Nicolas Vergonzeanne : l’émotion coursayre.

« La rencontre dure un dixième de seconde. Et dans ce dixième de seconde il faut faire passer de l’émotion ! »

Ainsi parle Nicolas Vergonzeanne, torero coursayre, sauteur et accessoirement 8 fois champion de France. Il a tout connu, des début à l’école buissonnière de la course d’Alain Laborde, du côté de Pomarez, jusqu’au grand saut devant le toro ibérique Raton, de funeste réputation.

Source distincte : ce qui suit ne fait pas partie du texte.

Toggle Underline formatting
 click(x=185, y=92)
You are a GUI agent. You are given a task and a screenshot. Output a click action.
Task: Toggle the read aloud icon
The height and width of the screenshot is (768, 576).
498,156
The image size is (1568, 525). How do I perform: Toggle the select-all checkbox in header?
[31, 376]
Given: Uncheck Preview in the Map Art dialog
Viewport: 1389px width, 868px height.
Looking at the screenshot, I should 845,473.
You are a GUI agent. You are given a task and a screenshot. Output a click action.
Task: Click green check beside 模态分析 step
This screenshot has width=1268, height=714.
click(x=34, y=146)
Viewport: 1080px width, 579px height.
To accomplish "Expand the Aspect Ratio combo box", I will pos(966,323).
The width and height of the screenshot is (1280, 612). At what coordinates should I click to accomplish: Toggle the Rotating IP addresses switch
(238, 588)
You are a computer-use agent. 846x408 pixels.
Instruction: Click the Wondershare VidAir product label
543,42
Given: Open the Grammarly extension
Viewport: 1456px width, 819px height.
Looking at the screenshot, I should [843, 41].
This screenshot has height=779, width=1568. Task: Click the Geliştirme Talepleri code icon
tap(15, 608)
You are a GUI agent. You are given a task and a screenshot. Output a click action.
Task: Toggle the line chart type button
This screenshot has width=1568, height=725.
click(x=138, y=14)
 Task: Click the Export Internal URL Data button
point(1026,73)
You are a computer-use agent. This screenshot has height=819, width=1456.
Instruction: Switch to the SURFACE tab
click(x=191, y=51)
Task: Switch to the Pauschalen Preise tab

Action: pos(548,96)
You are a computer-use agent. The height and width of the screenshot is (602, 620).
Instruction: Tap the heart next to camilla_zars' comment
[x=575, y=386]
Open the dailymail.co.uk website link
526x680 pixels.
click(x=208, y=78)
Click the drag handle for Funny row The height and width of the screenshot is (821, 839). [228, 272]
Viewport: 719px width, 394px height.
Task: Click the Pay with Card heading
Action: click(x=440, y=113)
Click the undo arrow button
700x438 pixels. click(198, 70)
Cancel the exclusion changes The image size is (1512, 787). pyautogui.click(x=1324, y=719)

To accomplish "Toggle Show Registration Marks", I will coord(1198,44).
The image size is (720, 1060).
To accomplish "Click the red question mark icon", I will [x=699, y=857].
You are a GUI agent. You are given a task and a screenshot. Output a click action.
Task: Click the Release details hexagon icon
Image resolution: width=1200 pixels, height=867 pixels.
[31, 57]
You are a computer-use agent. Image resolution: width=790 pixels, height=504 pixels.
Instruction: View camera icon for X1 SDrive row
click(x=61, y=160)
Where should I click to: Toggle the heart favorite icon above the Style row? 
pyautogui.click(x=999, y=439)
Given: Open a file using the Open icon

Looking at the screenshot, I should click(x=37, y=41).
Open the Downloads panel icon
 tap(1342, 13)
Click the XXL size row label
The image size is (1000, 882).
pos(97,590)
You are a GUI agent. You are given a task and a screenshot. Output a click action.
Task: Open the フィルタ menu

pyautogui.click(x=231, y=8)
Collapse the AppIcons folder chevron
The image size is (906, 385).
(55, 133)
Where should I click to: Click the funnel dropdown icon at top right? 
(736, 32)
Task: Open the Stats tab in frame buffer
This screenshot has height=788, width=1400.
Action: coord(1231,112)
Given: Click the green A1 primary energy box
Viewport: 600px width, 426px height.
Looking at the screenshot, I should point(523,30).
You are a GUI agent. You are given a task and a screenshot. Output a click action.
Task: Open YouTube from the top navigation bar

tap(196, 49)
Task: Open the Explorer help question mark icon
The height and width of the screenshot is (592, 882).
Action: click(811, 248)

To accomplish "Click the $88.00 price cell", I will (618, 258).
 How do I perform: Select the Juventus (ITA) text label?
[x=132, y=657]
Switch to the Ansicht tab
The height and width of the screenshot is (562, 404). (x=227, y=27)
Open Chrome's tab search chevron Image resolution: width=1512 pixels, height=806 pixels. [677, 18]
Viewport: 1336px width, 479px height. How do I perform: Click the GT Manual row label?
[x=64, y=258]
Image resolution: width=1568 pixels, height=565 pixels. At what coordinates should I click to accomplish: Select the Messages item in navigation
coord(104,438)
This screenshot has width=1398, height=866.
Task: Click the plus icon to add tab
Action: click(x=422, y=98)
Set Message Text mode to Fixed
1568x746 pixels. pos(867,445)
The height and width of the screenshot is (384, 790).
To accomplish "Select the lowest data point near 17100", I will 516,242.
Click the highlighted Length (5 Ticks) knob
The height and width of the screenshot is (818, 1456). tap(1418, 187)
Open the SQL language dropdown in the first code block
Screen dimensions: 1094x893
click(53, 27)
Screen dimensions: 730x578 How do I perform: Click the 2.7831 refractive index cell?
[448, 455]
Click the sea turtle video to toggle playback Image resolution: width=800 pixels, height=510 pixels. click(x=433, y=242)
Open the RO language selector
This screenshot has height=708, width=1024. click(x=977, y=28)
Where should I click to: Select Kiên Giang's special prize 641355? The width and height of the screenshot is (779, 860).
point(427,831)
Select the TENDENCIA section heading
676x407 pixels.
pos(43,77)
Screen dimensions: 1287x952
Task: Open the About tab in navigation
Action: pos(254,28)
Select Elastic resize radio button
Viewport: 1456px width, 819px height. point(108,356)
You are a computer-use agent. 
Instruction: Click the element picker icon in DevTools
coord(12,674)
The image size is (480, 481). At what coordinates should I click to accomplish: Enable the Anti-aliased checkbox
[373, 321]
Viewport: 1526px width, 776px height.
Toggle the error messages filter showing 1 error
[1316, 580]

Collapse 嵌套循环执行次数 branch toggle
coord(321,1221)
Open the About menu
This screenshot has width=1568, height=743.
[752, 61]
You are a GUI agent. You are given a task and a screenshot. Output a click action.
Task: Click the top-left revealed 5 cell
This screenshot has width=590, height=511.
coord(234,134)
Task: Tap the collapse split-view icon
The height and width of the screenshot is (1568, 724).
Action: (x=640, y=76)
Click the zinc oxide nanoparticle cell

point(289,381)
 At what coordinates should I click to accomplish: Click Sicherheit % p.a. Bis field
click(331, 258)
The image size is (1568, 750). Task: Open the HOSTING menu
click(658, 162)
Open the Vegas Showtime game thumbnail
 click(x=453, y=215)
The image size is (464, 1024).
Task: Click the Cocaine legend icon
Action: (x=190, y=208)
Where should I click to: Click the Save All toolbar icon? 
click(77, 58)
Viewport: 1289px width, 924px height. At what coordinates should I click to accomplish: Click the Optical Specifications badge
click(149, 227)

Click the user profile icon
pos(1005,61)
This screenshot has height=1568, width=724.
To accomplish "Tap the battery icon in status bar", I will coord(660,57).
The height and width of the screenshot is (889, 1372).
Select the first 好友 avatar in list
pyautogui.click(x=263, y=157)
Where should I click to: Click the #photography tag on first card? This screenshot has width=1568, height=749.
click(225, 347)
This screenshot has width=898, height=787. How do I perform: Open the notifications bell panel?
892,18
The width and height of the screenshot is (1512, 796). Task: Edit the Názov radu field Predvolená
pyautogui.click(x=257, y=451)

Combien a-t-il fait de sauts par dessus les dos noirs et luisants ? Il ne s’en souvient plus, ne retient que l’intelligence et l’expérience de ces vaches à la hauteur de leur réputation. Combien de sauts, à pieds joints ou périlleux a-t-il réalisés ?

Peu importe, ce qu’il revendique, c’est le courage qu’imposent la tenue blanche et la cravate. « Il y a toujours une part d’inconnu. À chaque instant, l’écarteur ou le sauteur est dans l’incertitude totale. »

À 40 ans, il a enfin rangé le gilet d’apparat. Il se consacre désormais à transmettre son savoir et à faire vivre cet art autant que ce sport :

 

Il faut faire évoluer la course landaise, sans la trahir mais en l’installant dans son époque.